Of particular interest is run 67 which was either off-schedule, short-turned or not operated on 11 of the 15 regular weekdays between December 1 and 21.  This run is scheduled to come eastbound through Parkdale just after 8:00 am at the height of the inbound demand.  This predictably causes disruption to the following runs and a chronic irregularity of service.

The Marion northbound chart shows that the service is bunched and possibly out of order before it even begins the heavy inbound trip.  Many cars appear reliably at the same time, but some vary quite a bit and some are often missing either because they were not operated, or because they short-turned before reaching this part of the line.  (Be sure to ignore the lines zigzagging across the chart for runs that sometimes manage a second appearance before 9:00 am.)

The Marion southbound chart is, intriguingly, more regular than the northbound one indicating that cars tended to leave Dundas West fairly predictably and on a regular headway.  This pattern breaks down later in the peak due both to arrival of cars that have traveled across the city, but also to the fact that many runs whose on-time entry to service and regular appearance at Dundas West for this trip are dubious.  A delay involving run 5 at Dundas West on December 11 is quite clear in the chart.

The Crawford eastbound chart shows the same service wave as the Jameson chart, but the reliability of times is not quite as good as at Jameson.  This shows the effect of heavy loading and also the cumulative effect of any gaps in service on arrival times of following vehicles.

Following the Jameson chart, there is a table describing the behaviour of each run in detail.  Note that the scheduled times are rough estimates based on the actual times through the month.

What is clear from these charts is that irregular service on this part of the route during the am peak is chronic, and that it is mainly caused not by congestion, but by poor management of the service.  Many cars enter service late or not at all, and they may be short turned without serving the very times and neighbourhoods for which they are scehduled.

Although vehicle assignments are a subject for a later post, an important point here is that most of the extra runs in the “wave” do not reliably operate with the larger ALRVs, and the capacity one would expect from the scheduled service is, in fact, not present on the line even without the unpredictable operation.

504 King Eastbound at Jameson

504 King Eastbound at Crawford

504 King Southbound at Marion

504 King Northbound at Marion

2 thoughts on “Analysis of 504 King: Part IX – Headway Reliability and the Two Minute Wave

  1. These results aren’t surprising for anyone who waits for the streetcar at the same stop and about the same time for more than a few days. On the 501 by Long Branch, there are morning runs which are reliable and other runs that are not. The clever rider will try to catch the reliable runs (which is comparatively easy because they show up the same time every day).

    Steve: I will be turning my attention to Queen soon, and have seen exactly the pattern you describe on Long Branch. I believe it has a similar cause — cars entering service randomly possibly due to the way that the schedules are constructed and staffed.

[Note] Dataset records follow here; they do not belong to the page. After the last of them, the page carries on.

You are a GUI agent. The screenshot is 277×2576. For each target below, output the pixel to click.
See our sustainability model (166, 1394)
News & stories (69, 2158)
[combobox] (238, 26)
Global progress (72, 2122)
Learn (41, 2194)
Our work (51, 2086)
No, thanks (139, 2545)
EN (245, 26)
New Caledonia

  2. Another thing I thought of: is there a board change in your data? It would be interesting to see if reliable runs turned unreliable, or vice-versa, after a board change.

    Of course, the TTC should not be relying on exceptional operators to keep service running smoothly. Operator ability and experience varies; the line management has to be able to deal with these variations.

    Steve: The data I have are for the month of December 2006, and the Board Period changed in mid-November. Special schedules are in operation for the week between Christmas and New Year’s, but this is not the same as seeing the effect of a new period, and new crews, on the stability of service for the first few days. Also, of course, Christmas Week is very, ver quiet for traffic and riding.